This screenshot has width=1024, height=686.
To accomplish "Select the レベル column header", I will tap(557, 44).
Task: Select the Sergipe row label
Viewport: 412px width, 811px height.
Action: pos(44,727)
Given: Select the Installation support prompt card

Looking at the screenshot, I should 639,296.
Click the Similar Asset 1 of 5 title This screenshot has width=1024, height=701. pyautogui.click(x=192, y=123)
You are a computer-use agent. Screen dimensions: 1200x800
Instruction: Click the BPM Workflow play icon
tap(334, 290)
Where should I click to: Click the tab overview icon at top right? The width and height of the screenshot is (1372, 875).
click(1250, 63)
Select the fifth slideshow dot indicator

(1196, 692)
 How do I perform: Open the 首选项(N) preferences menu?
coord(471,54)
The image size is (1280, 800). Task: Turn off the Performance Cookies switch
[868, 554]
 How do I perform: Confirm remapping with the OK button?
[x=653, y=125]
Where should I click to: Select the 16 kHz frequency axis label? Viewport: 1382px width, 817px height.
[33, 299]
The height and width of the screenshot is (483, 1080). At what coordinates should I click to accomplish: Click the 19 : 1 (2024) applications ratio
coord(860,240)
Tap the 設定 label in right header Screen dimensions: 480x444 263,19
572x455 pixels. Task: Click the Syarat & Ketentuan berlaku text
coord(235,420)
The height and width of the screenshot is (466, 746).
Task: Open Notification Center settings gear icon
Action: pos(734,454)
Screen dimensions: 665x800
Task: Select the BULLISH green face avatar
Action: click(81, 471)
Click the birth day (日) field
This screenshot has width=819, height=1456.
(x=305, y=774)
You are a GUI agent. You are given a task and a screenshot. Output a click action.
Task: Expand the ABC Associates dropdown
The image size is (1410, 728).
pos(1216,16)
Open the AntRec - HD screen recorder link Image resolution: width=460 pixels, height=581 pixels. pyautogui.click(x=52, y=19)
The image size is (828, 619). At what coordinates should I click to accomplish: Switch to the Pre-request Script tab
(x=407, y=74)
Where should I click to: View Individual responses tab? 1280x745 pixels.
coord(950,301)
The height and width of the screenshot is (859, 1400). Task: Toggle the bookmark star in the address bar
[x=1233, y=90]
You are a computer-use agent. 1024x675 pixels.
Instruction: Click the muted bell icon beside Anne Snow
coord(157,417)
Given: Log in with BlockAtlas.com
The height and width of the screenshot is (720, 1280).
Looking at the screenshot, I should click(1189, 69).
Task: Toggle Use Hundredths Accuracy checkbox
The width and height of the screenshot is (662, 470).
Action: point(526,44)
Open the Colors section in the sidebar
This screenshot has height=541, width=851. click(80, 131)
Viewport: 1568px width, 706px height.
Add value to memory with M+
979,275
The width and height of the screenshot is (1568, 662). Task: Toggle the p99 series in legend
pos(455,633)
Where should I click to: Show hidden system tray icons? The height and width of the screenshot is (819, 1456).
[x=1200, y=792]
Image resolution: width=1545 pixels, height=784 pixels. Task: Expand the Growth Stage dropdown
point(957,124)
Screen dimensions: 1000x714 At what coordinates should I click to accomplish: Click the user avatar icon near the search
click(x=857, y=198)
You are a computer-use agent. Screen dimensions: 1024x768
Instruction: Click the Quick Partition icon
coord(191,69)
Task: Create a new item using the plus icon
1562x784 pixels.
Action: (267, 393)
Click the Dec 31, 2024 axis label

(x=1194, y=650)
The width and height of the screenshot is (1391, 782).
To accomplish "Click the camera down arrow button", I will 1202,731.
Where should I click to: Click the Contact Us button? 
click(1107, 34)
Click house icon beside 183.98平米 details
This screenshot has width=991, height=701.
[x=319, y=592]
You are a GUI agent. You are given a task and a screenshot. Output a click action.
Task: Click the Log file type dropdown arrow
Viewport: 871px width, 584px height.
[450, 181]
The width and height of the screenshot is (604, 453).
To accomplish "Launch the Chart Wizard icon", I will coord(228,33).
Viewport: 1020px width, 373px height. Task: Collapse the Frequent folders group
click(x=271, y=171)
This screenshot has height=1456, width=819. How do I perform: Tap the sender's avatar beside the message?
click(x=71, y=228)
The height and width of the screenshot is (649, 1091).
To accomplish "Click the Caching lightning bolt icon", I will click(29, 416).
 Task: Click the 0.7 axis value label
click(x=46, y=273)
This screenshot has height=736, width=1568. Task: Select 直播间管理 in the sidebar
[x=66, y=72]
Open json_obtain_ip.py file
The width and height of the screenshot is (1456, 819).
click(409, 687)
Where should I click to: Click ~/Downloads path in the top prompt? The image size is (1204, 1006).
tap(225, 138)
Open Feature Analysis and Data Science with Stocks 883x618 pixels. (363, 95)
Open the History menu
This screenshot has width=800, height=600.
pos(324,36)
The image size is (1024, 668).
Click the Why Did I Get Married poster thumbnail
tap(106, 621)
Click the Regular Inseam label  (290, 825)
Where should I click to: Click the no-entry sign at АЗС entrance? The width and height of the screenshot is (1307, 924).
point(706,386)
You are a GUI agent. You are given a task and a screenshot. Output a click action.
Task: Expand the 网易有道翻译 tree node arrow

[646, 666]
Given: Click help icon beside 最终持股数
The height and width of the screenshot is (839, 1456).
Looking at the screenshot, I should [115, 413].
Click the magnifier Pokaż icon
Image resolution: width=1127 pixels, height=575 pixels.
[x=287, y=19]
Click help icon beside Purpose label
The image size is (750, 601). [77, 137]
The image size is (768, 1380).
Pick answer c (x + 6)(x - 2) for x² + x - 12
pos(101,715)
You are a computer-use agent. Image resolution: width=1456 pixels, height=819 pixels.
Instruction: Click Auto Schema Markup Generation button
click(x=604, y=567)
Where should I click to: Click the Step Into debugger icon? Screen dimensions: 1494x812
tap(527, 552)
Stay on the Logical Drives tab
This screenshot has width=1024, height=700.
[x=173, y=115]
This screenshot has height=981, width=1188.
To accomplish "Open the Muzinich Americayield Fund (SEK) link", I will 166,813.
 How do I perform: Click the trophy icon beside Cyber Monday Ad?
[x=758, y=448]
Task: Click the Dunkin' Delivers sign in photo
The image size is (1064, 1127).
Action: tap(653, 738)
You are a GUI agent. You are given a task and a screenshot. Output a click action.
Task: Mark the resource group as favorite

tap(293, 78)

****************

Rewrite all the entries above, substituting "Where should I tap to" for every occurrence of "Where should I click to" and leaving everything else unchanged.

This screenshot has width=1024, height=686.
To accomplish "Select the レベル column header", I will tap(557, 44).
Task: Select the Sergipe row label
Viewport: 412px width, 811px height.
Action: pos(44,727)
Given: Select the Installation support prompt card

Looking at the screenshot, I should 639,296.
Click the Similar Asset 1 of 5 title This screenshot has width=1024, height=701. pyautogui.click(x=192, y=123)
You are a computer-use agent. Screen dimensions: 1200x800
Instruction: Click the BPM Workflow play icon
tap(334, 290)
Where should I tap to: Click the tab overview icon at top right? The width and height of the screenshot is (1372, 875).
click(1250, 63)
Select the fifth slideshow dot indicator

(1196, 692)
 How do I perform: Open the 首选项(N) preferences menu?
coord(471,54)
The image size is (1280, 800). Task: Turn off the Performance Cookies switch
[868, 554]
 How do I perform: Confirm remapping with the OK button?
[x=653, y=125]
Where should I tap to: Select the 16 kHz frequency axis label? Viewport: 1382px width, 817px height.
[33, 299]
The height and width of the screenshot is (483, 1080). At what coordinates should I click to accomplish: Click the 19 : 1 (2024) applications ratio
coord(860,240)
Tap the 設定 label in right header Screen dimensions: 480x444 263,19
572x455 pixels. Task: Click the Syarat & Ketentuan berlaku text
coord(235,420)
The height and width of the screenshot is (466, 746).
Task: Open Notification Center settings gear icon
Action: pos(734,454)
Screen dimensions: 665x800
Task: Select the BULLISH green face avatar
Action: click(81, 471)
Click the birth day (日) field
This screenshot has width=819, height=1456.
(x=305, y=774)
You are a GUI agent. You are given a task and a screenshot. Output a click action.
Task: Expand the ABC Associates dropdown
The image size is (1410, 728).
pos(1216,16)
Open the AntRec - HD screen recorder link Image resolution: width=460 pixels, height=581 pixels. pyautogui.click(x=52, y=19)
The image size is (828, 619). At what coordinates should I click to accomplish: Switch to the Pre-request Script tab
(x=407, y=74)
Where should I tap to: View Individual responses tab? 1280x745 pixels.
coord(950,301)
The height and width of the screenshot is (859, 1400). Task: Toggle the bookmark star in the address bar
[x=1233, y=90]
You are a computer-use agent. 1024x675 pixels.
Instruction: Click the muted bell icon beside Anne Snow
coord(157,417)
Given: Log in with BlockAtlas.com
The height and width of the screenshot is (720, 1280).
Looking at the screenshot, I should click(1189, 69).
Task: Toggle Use Hundredths Accuracy checkbox
The width and height of the screenshot is (662, 470).
Action: point(526,44)
Open the Colors section in the sidebar
This screenshot has height=541, width=851. click(80, 131)
Viewport: 1568px width, 706px height.
Add value to memory with M+
979,275
The width and height of the screenshot is (1568, 662). Task: Toggle the p99 series in legend
pos(455,633)
Where should I tap to: Show hidden system tray icons? The height and width of the screenshot is (819, 1456).
[x=1200, y=792]
Image resolution: width=1545 pixels, height=784 pixels. Task: Expand the Growth Stage dropdown
point(957,124)
Screen dimensions: 1000x714 At what coordinates should I click to accomplish: Click the user avatar icon near the search
click(x=857, y=198)
You are a computer-use agent. Screen dimensions: 1024x768
Instruction: Click the Quick Partition icon
coord(191,69)
Task: Create a new item using the plus icon
1562x784 pixels.
Action: (267, 393)
Click the Dec 31, 2024 axis label

(x=1194, y=650)
The width and height of the screenshot is (1391, 782).
To accomplish "Click the camera down arrow button", I will 1202,731.
Where should I tap to: Click the Contact Us button? 
click(1107, 34)
Click house icon beside 183.98平米 details
This screenshot has width=991, height=701.
[x=319, y=592]
You are a GUI agent. You are given a task and a screenshot. Output a click action.
Task: Click the Log file type dropdown arrow
Viewport: 871px width, 584px height.
[450, 181]
The width and height of the screenshot is (604, 453).
To accomplish "Launch the Chart Wizard icon", I will coord(228,33).
Viewport: 1020px width, 373px height. Task: Collapse the Frequent folders group
click(x=271, y=171)
This screenshot has height=1456, width=819. How do I perform: Tap the sender's avatar beside the message?
click(x=71, y=228)
The height and width of the screenshot is (649, 1091).
To accomplish "Click the Caching lightning bolt icon", I will click(29, 416).
 Task: Click the 0.7 axis value label
click(x=46, y=273)
This screenshot has height=736, width=1568. Task: Select 直播间管理 in the sidebar
[x=66, y=72]
Open json_obtain_ip.py file
The width and height of the screenshot is (1456, 819).
click(409, 687)
Where should I tap to: Click ~/Downloads path in the top prompt? The image size is (1204, 1006).
tap(225, 138)
Open Feature Analysis and Data Science with Stocks 883x618 pixels. (363, 95)
Open the History menu
This screenshot has width=800, height=600.
pos(324,36)
The image size is (1024, 668).
Click the Why Did I Get Married poster thumbnail
tap(106, 621)
Click the Regular Inseam label  (290, 825)
Where should I tap to: Click the no-entry sign at АЗС entrance? The width and height of the screenshot is (1307, 924).
point(706,386)
You are a GUI agent. You are given a task and a screenshot. Output a click action.
Task: Expand the 网易有道翻译 tree node arrow

[646, 666]
Given: Click help icon beside 最终持股数
The height and width of the screenshot is (839, 1456).
Looking at the screenshot, I should [115, 413].
Click the magnifier Pokaż icon
Image resolution: width=1127 pixels, height=575 pixels.
[x=287, y=19]
Click help icon beside Purpose label
The image size is (750, 601). [77, 137]
The image size is (768, 1380).
Pick answer c (x + 6)(x - 2) for x² + x - 12
pos(101,715)
You are a computer-use agent. Image resolution: width=1456 pixels, height=819 pixels.
Instruction: Click Auto Schema Markup Generation button
click(x=604, y=567)
Where should I tap to: Click the Step Into debugger icon? Screen dimensions: 1494x812
tap(527, 552)
Stay on the Logical Drives tab
This screenshot has width=1024, height=700.
[x=173, y=115]
This screenshot has height=981, width=1188.
To accomplish "Open the Muzinich Americayield Fund (SEK) link", I will 166,813.
 How do I perform: Click the trophy icon beside Cyber Monday Ad?
[x=758, y=448]
Task: Click the Dunkin' Delivers sign in photo
The image size is (1064, 1127).
Action: tap(653, 738)
You are a GUI agent. You are given a task and a screenshot. Output a click action.
Task: Mark the resource group as favorite

tap(293, 78)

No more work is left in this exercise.